[Start DATASET EXTRACT]

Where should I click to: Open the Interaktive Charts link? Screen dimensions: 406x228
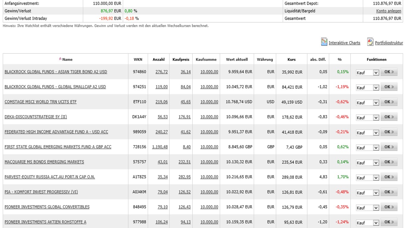click(344, 43)
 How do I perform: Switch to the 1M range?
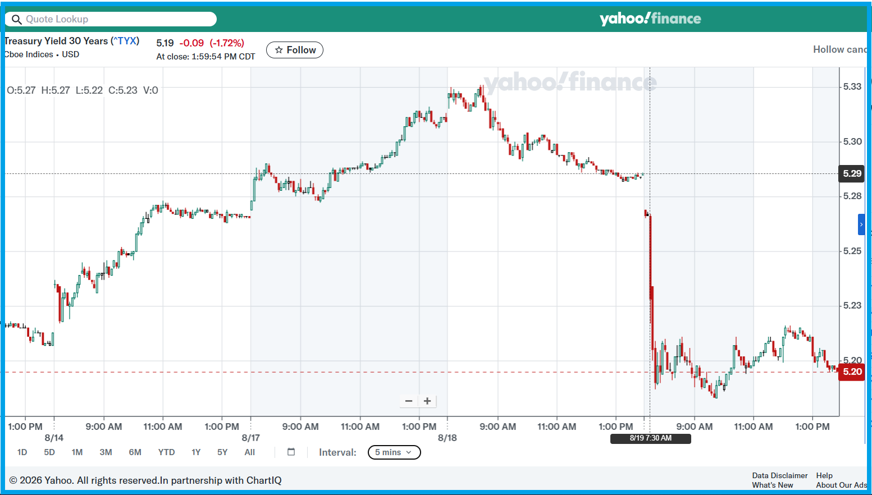(77, 452)
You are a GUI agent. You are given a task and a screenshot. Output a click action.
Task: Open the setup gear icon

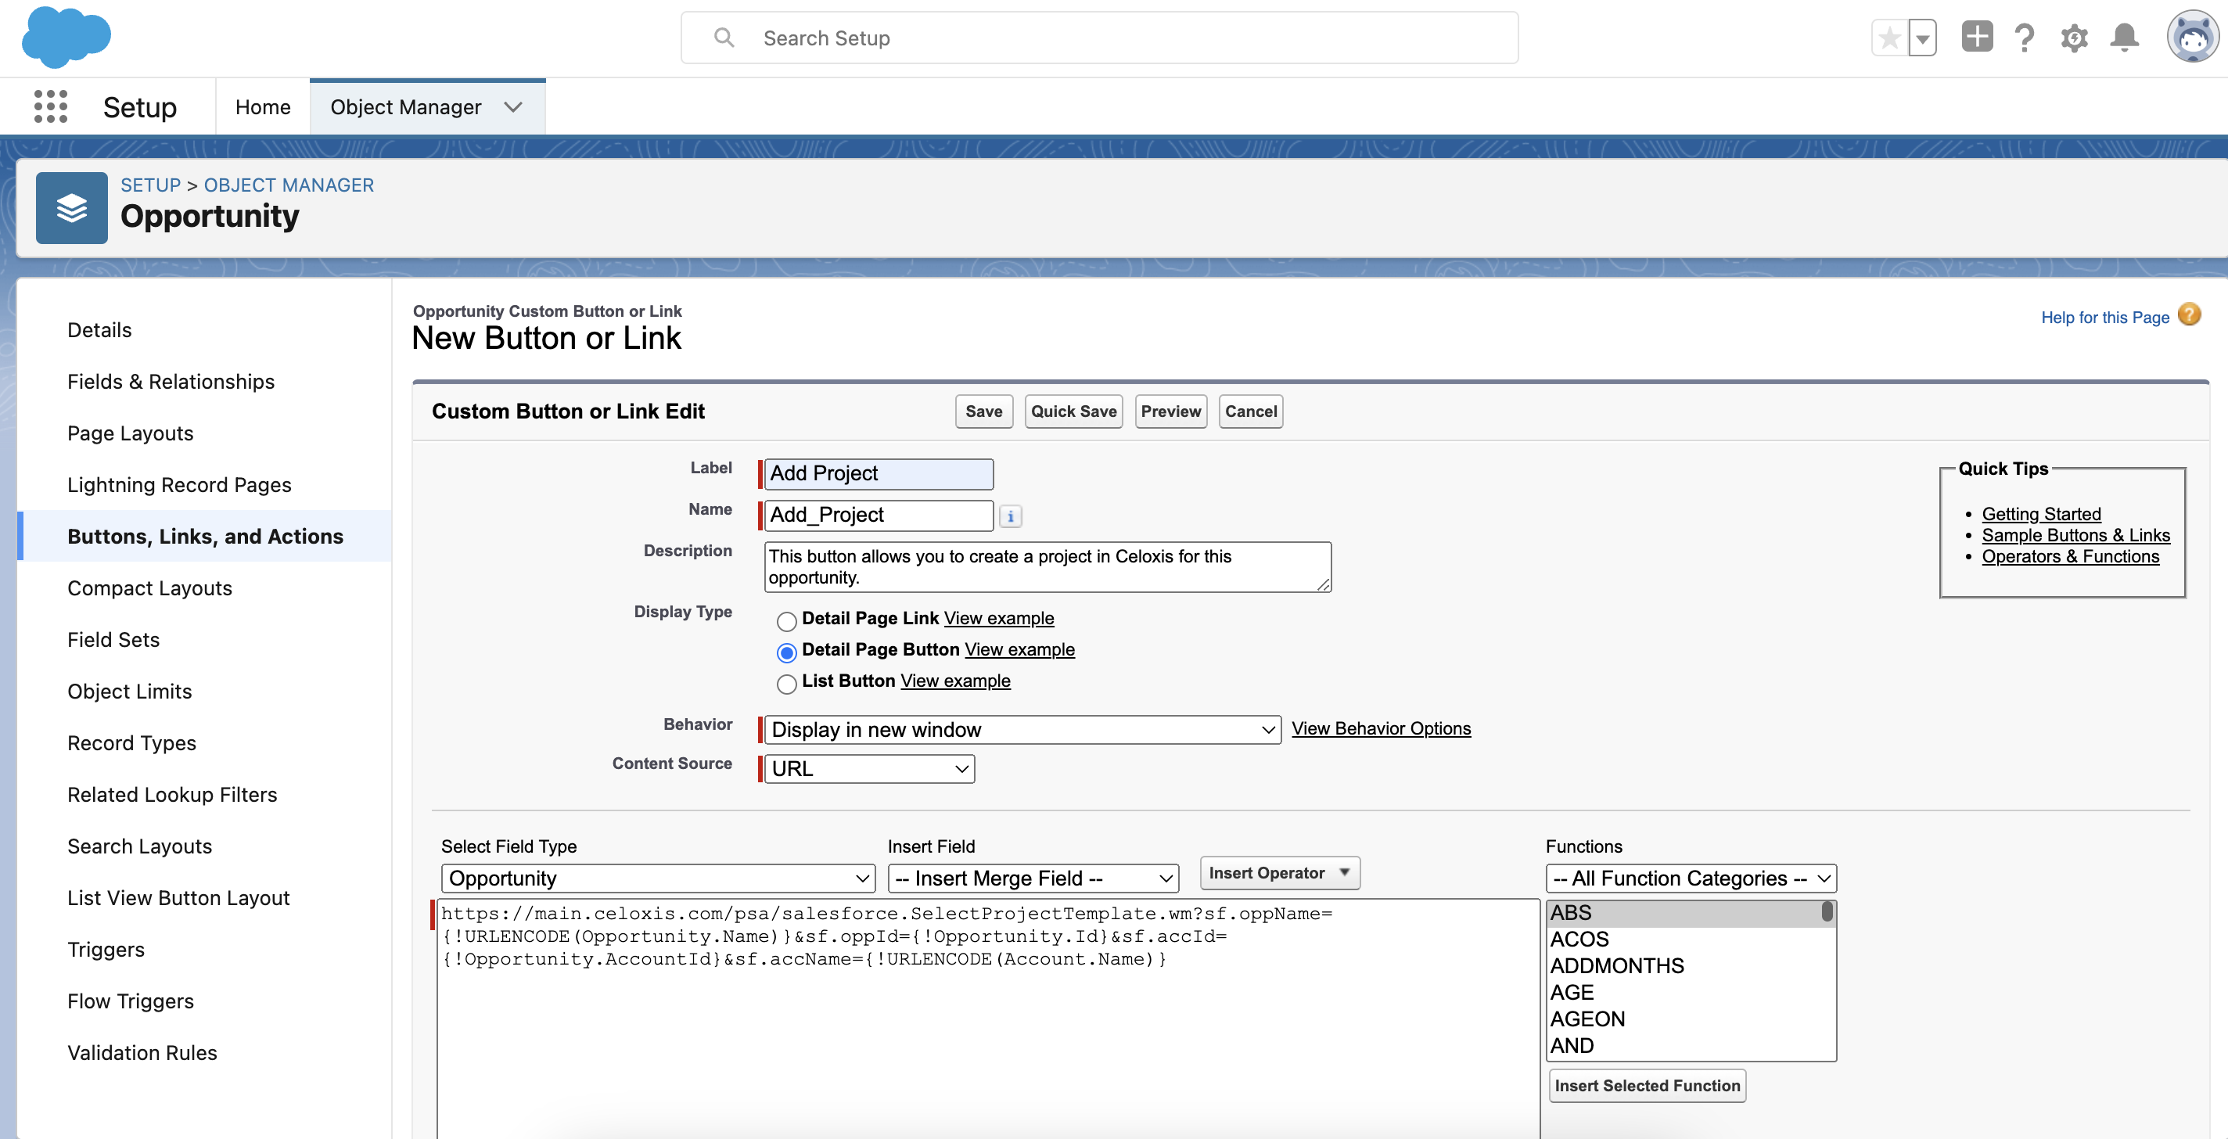click(x=2074, y=38)
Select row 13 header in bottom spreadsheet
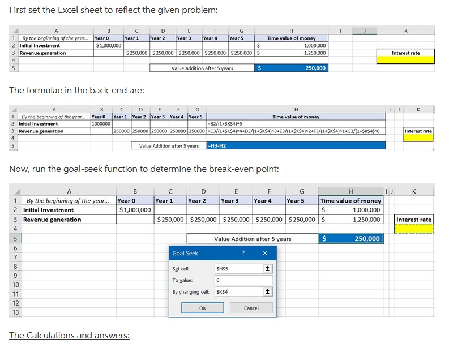 [15, 312]
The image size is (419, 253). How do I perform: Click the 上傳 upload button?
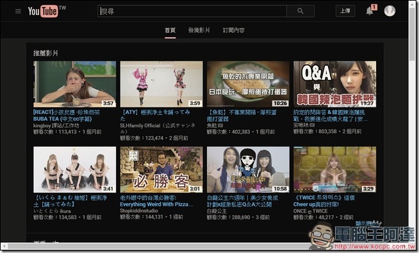click(x=345, y=11)
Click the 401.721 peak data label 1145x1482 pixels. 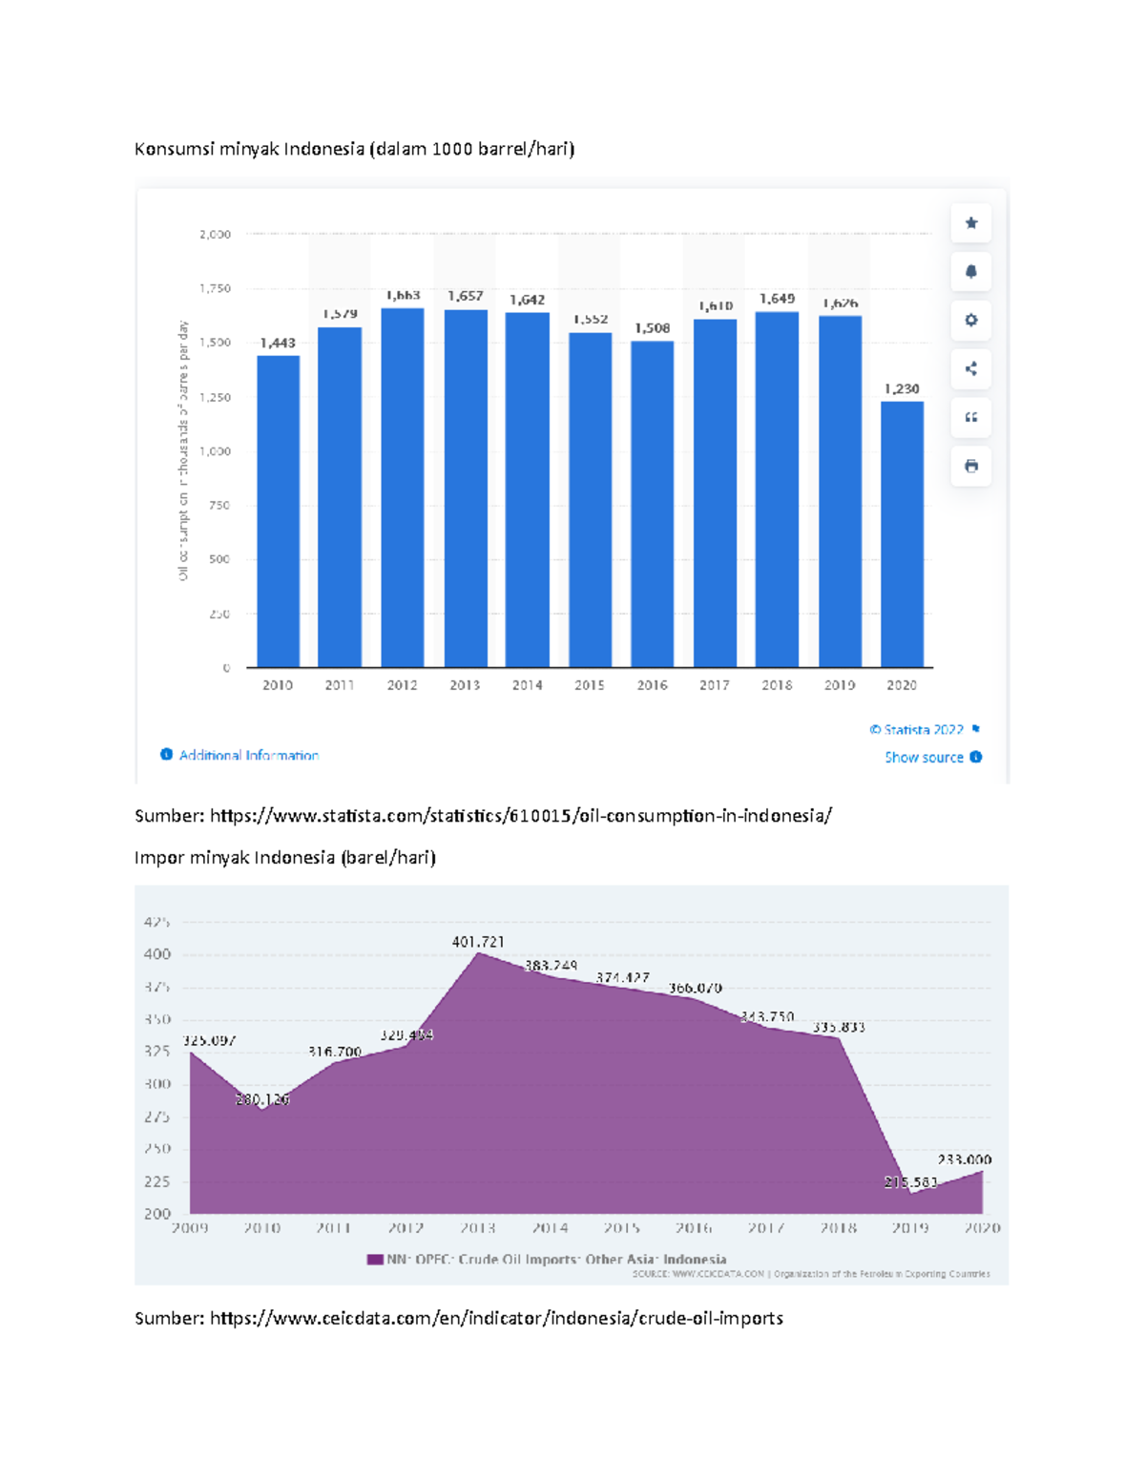(x=478, y=942)
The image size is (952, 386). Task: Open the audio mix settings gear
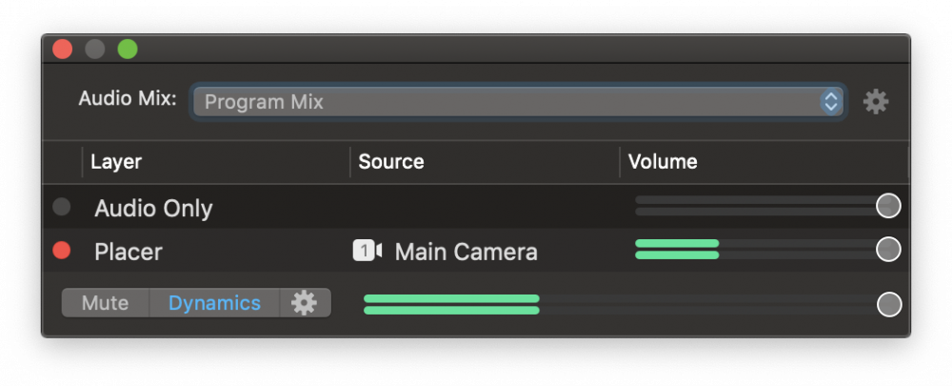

[End DATASET EXTRACT]

EXERCISE DIRECTIONS: Retype the lines exactly, starting with the line containing "You are a GUI" and ending with the line containing "click(x=345, y=11)", including both of those lines. Leave the pictures out of your answer.

WRITTEN SOLUTION:
You are a GUI agent. You are given a task and a screenshot. Output a click action.
Task: Open the setup gear icon

click(x=2074, y=38)
Select row 13 header in bottom spreadsheet
 [15, 312]
The image size is (419, 253). How do I perform: Click the 上傳 upload button?
click(x=345, y=11)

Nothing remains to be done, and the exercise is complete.